Me acordaba de aquella tarde escuchando a Lilith Vestrynge hablar de que la meritocracia es un embuste y comprobando, después, cómo le daban la del atún por decir que el rey iba desnudo. Que señalar que la meritocracia era un mito apellidándose Vestrynge era tener el rostro de hormigón, le echaron en cara algunos. Los mismos que montaron en cólera cuando apareció Berna León, politólogo e hijo de Bernardino León, explicando en prime time que el ascensor social llevaba tiempo averiado.
Entre acusación y acusación no parecieron reparar en que no hay mayor prueba de que la meritocracia es una milonga el que sean los de siempre los que tengan que decirlo en debates, tribunas y en la tele. No hay mayor garantía de que el ascensor social no funciona que comprobar que no sube, pero que tampoco baja.
En el debate sobre la meritocracia han participado estas semanas algunas de las mejores —y de las peores— cabezas de mi generación. Antes de leer sus piezas pensaba en si venían de familias pudientes o no, intentando anticipar sus argumentos. Pero dejé de hacerlo al darme cuenta de que si hay algo más peligroso que un rico que cree que la meritocracia existe y funciona, es un pobre que ha conseguido montarse en el ascensor social y, pensándose representativo, niega su avería.
Porque a Ana Patri lamentándose de que la llamaban “la niña” cuando empezó desde abajo en el Santander nadie la toma en serio, gracias a Dios. Pero al chaval de clase obrera que consiguió mejorar su posición social se le suele poner como ejemplo en lugar de señalarlo como excepción.
El día que mi amiga Tamara se doctoró iba contándoselo a todo el mundo, porque su triunfo era también el mío y el de Cynthia, otra de nuestras amigas, y el de tantas como nosotras. Era el triunfo de los nuestros, acostumbrados a perder. También lloré, y lo hice porque sé de su trabajo y de su esfuerzo, que ha sido mucho mayor que el de la mayoría de doctorados, que casi nunca son los primeros de su familia en llegar a la universidad y han crecido en casas con las estanterías llenas de libros, ninguno de ellos de Círculo de Lectores. Pero también porque, en la introducción de su tesis, reconoció que no había llegado ahí gracias únicamente a ese esfuerzo. Que Pilar y Ángeles, nuestras profesoras de Lengua y Latín, también hicieron lo suyo. Que había estudiado gracias a las becas y que, a pesar de ellas, muchas Tamaras no llegan nunca; algunas se pasan años pulsando el botón sin que las puertas del maldito ascensor se abran.

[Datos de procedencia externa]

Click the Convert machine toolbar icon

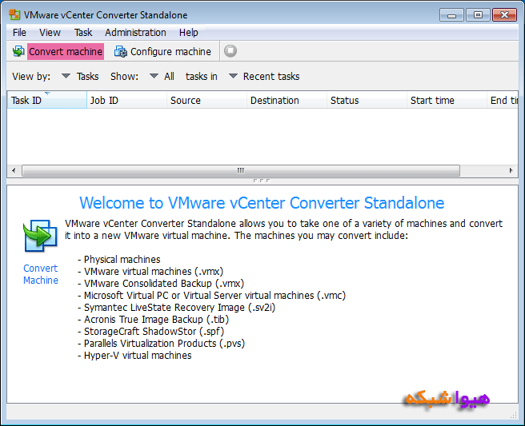18,51
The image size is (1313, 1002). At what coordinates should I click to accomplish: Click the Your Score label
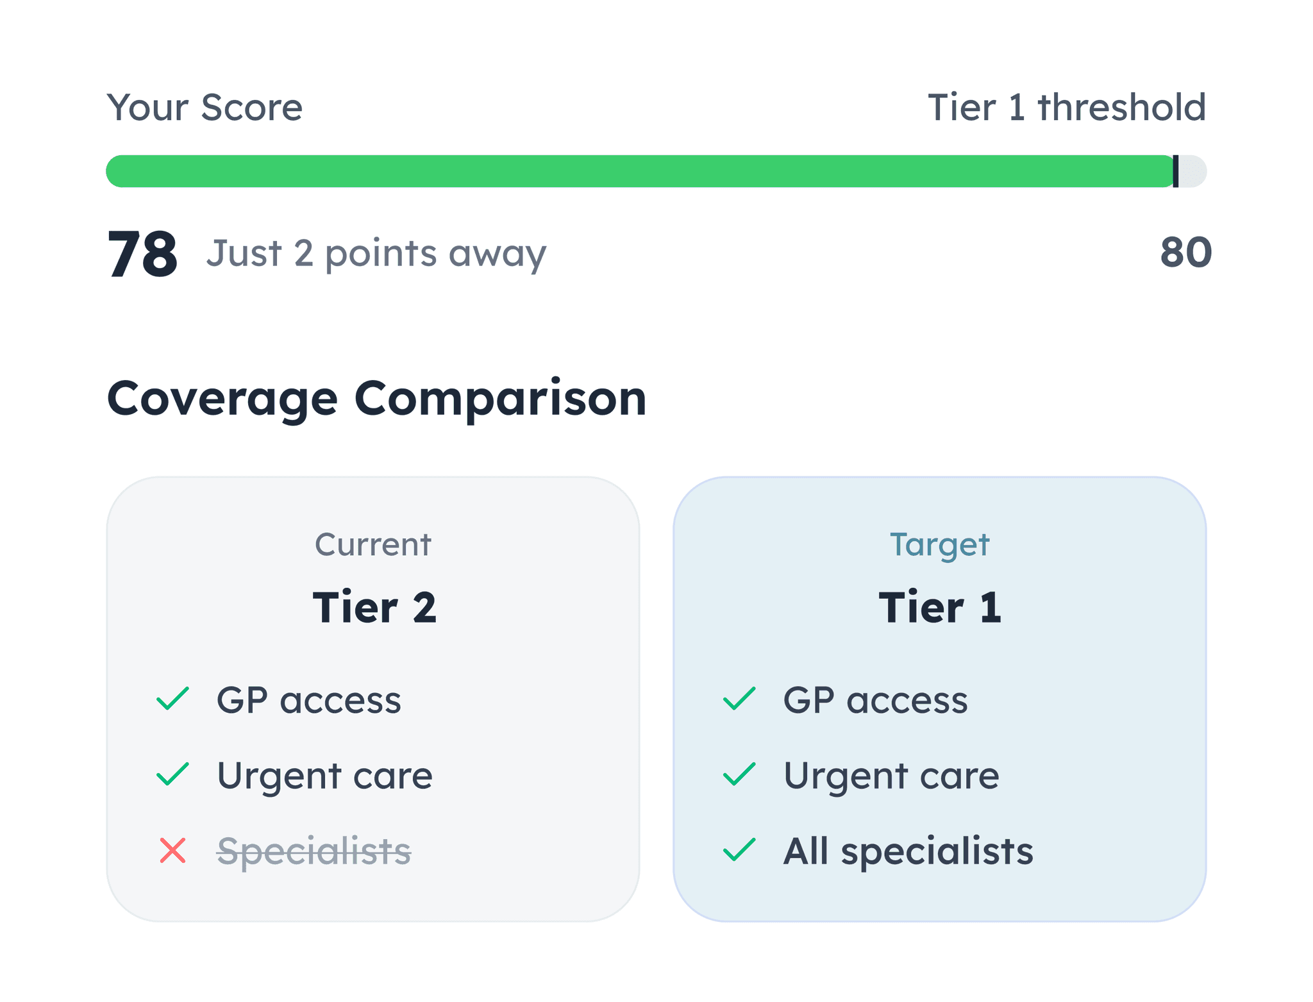(205, 107)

Si lo suyo fuera una norma y no una excepción, no nos habríamos emocionado tanto el día que se doctoró. Si Tamara fuera un ejemplo y no una anomalía, en los comités de empresa, en la academia, en las sedes de los partidos y entre las firmas de este periódico habría más como ella: con padres barrenderos y madres limpiadoras. Y sin apellidos como Vestrynge o León.